* start *
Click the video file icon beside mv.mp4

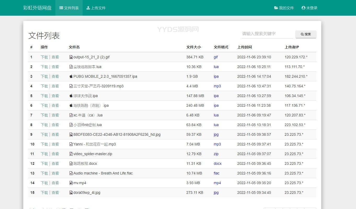[71, 183]
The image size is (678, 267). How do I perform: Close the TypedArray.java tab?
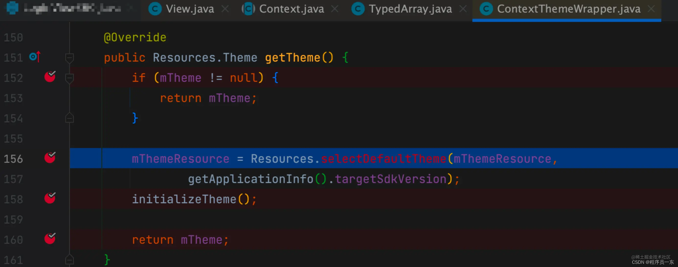(x=463, y=9)
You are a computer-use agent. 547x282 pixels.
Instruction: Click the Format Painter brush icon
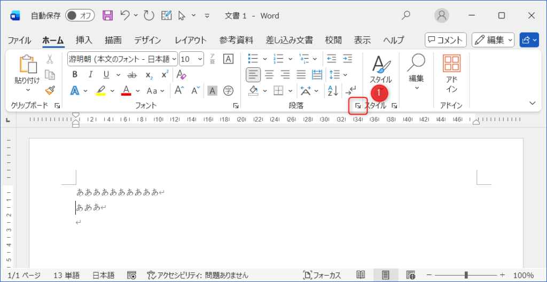[50, 90]
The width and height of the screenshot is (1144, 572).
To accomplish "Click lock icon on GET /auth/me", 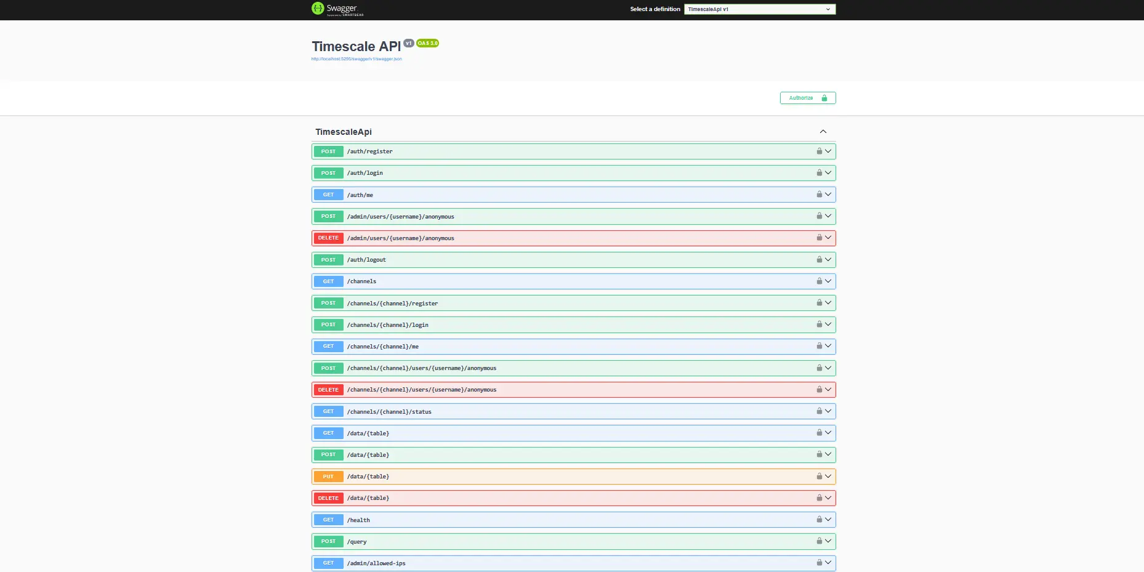I will click(x=819, y=195).
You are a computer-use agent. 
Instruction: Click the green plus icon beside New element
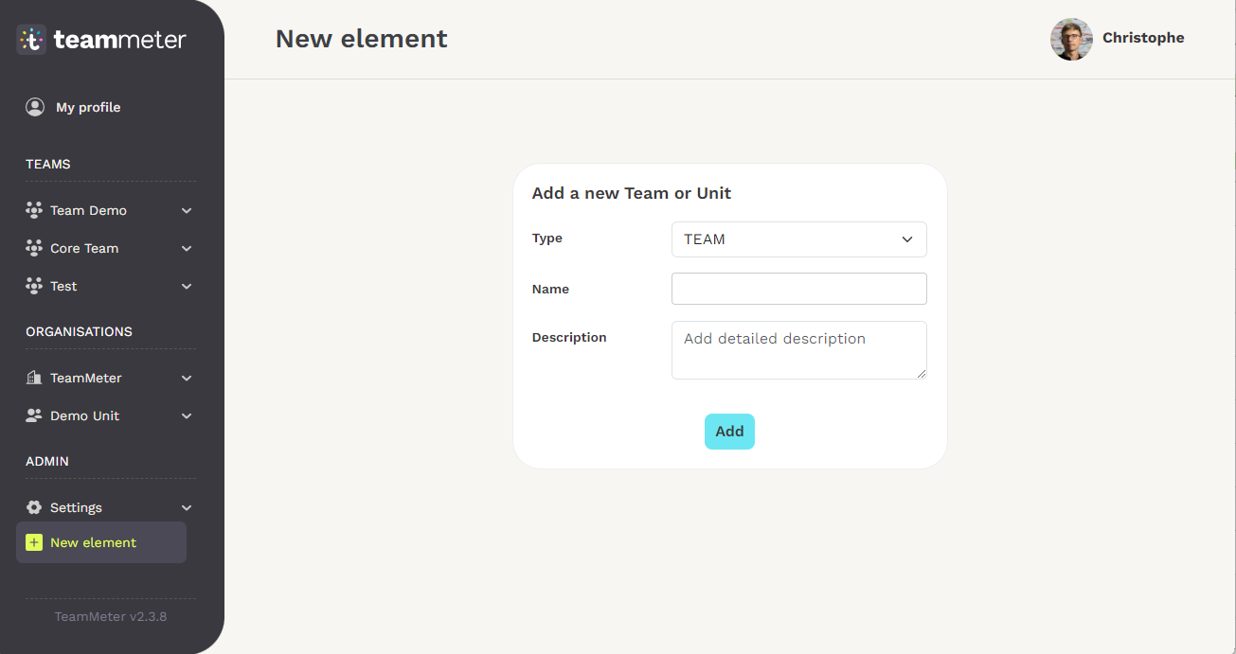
* end *
Exercise objective: Count how many lines in the material above contain the word "Instruction", treating uppercase and lowercase as different, and reply with the number alone.

Complete response: 2